Opinion: ‘Everyone has an equal right to live’

Peterborough MP Paul Bristow writes his regular column for the Peterborough Telegraph

By The Newsroom
Saturday, 19th June 2021, 2:00 pm
Danish player Christian Eriksen who collapsed at the Euros Photo: Shutterstock
Danish player Christian Eriksen who collapsed at the Euros Photo: Shutterstock

It’s 2021 and the Euro 2020 championship is underway.

Don’t worry, this isn’t another football column. Yet even those who run a mile from football have probably heard about Christian Eriksen.

The Denmark midfielder collapsed on the pitch.

His heart had stopped. As his teammates formed a human shield to create some privacy, the team doctor used a defibrillator to resuscitate him.

It was a horrifying moment.

Thankfully, Eriksen’s heart restarted and he was taken to hospital, where he continues to recover. The sound of the opposing Finnish fans chanting his name in support was wonderful to hear.

Resuscitation was also the basis of my question to the prime minister at PMQs. I wasn’t asking about Eriksen, but the number of ‘do not resuscitate’ notices given to people with learning difficulties.

First, we need some context.

Resuscitation isn’t what you see in soaps or dramas.

It normally doesn’t work, at least in hospitals, where patients tend to have complicating problems – the problems that put them in hospital.

For an ultra-fit football player, success is much more likely.

Your chances are reasonable even if you’re just younger and not unwell. That’s why the spread of defibrillators outside hospitals is a good thing.

But if you need a defibrillator, you’re technically dead. Should resuscitation work and you were already in a bad way, you will be worse afterwards.

So there are reasons for not attempting resuscitation. Rather than taking a rushed decision when a patient’s heart stops, it helps if these things are discussed in advance, including with the patient and their family.

Do not resuscitate notices take various initials (DNR, DNAR, DNACPR), but they all amount to the same choice. Of course, without one, the hospital may still decide not to attempt resuscitation. That’s a medical decision at the time. With one, the decision is already made. The key point is that the decision should be medical.

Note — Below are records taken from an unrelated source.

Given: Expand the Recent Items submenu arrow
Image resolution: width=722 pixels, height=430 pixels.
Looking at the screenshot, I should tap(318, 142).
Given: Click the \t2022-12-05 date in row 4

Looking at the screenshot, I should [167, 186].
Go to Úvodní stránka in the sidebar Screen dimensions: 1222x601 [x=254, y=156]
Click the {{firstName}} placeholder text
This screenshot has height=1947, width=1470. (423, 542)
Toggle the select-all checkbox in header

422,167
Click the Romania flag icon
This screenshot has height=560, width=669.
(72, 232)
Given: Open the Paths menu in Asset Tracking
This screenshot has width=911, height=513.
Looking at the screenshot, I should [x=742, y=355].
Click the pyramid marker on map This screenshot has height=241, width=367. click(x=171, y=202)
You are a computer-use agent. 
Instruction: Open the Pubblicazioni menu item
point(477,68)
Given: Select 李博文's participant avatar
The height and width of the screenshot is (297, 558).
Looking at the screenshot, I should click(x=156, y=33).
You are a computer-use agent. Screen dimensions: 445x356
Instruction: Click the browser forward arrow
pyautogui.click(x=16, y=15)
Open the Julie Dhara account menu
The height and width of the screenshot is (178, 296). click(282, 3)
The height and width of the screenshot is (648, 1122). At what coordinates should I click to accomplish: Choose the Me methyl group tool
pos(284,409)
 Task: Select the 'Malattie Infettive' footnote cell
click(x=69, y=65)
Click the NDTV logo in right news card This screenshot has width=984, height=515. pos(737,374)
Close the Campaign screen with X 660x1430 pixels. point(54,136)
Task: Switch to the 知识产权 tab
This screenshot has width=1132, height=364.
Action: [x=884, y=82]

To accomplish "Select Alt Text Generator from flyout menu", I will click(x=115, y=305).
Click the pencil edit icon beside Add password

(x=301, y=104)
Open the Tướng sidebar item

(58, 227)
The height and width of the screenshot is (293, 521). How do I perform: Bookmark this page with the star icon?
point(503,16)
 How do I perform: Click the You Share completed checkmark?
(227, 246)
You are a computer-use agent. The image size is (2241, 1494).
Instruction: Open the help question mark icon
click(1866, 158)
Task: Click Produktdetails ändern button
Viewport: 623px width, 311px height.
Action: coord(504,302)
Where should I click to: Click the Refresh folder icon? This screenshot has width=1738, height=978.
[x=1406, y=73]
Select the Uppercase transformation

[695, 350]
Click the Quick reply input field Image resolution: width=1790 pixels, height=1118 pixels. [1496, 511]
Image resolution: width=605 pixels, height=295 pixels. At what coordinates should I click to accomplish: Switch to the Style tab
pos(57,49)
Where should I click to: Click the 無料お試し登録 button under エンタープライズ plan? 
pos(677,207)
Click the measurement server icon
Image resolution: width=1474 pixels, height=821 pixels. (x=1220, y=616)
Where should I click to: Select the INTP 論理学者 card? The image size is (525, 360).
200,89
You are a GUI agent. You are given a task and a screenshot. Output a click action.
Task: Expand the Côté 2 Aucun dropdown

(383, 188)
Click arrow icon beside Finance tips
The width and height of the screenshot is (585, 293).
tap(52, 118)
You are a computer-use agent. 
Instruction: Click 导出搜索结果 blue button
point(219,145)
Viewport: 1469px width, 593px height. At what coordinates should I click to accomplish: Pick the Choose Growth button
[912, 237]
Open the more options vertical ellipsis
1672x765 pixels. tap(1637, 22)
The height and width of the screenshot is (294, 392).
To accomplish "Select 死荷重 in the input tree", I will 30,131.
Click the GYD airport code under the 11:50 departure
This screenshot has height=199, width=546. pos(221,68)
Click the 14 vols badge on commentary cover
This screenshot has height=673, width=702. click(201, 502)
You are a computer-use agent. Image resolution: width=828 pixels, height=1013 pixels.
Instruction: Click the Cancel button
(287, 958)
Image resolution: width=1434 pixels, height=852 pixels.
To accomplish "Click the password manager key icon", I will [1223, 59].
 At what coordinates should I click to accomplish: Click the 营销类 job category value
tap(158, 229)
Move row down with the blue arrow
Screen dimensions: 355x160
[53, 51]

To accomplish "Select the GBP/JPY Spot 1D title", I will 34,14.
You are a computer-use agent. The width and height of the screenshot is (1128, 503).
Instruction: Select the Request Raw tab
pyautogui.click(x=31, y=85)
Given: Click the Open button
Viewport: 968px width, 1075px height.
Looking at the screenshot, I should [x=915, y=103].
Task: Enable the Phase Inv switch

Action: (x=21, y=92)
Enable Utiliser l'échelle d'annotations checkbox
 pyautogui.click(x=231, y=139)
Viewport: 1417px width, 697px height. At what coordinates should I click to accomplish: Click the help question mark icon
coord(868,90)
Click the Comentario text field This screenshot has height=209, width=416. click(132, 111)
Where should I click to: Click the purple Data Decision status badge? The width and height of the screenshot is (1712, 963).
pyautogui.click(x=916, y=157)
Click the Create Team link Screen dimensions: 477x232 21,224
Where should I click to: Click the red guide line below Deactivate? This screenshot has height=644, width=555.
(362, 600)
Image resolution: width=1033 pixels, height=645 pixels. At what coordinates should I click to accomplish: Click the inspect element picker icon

During the pandemic, GPs and care settings issued an unprecedented number of DNRs to patients with learning disabilities. This prompted the Care Quality Commission (CQC) to investigate last year.

The CQC found that many were unlawful and caused avoidable deaths. Both the CQC and NHS England provided urgent guidance that this practice should end. Shockingly, it continued.

Unlike Christian Eriksen, when Sonia Deleon was in a Southampton hospital, she wasn’t resuscitated. She had a DNR, which stated her learning disabilities as a reason. She died.

Sonia also had a range of complicating health conditions. I’m not in a position to judge whether the decision was medically right, but citing her learning disabilities as a reason was grotesquely wrong.

The hospital says it was an error. This must be independently investigated, along with the other cases now coming to light around the country.

Expressing his own concern, the prime minister stressed the importance of involving patients and their families. Guidance must be followed.

Above all, learning disabilities must never be a reason to let someone die – and no-one knows this better than the family that loves them.